Exercise aim: Since pictures do not belong in the copy, please repeat every record below exactly without them.

Data to examine:
▬▬▬▬▬▬▬▬▬▬

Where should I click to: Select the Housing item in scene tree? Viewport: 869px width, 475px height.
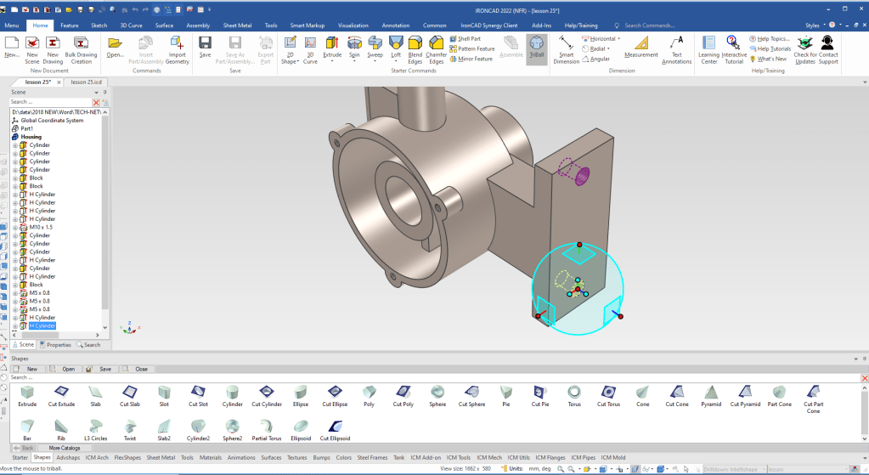click(31, 137)
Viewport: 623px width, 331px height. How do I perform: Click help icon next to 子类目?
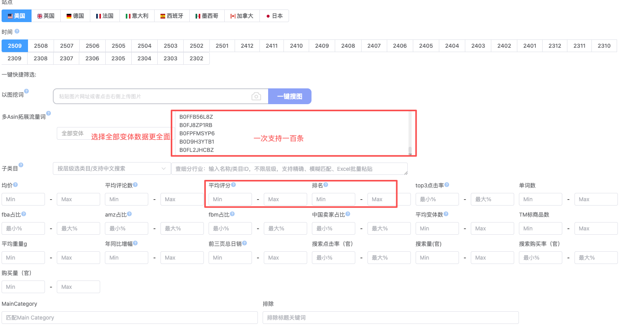pyautogui.click(x=21, y=165)
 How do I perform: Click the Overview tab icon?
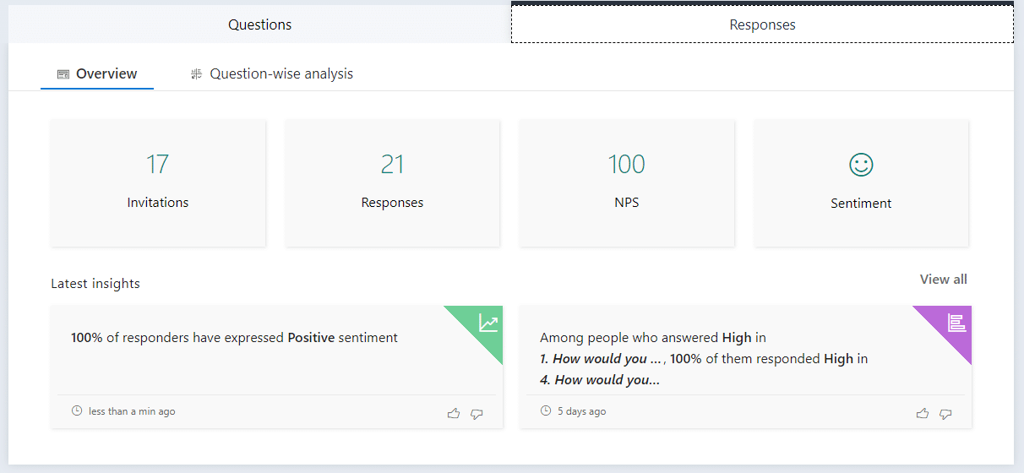[x=63, y=74]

▬▬▬▬▬▬▬▬▬▬

Expected answer:
Where should I click to: Select the Housing item in scene tree? Viewport: 869px width, 475px height.
click(31, 137)
Viewport: 623px width, 331px height. How do I perform: Click help icon next to 子类目?
pyautogui.click(x=21, y=165)
 How do I perform: Click the Overview tab icon?
[x=63, y=74]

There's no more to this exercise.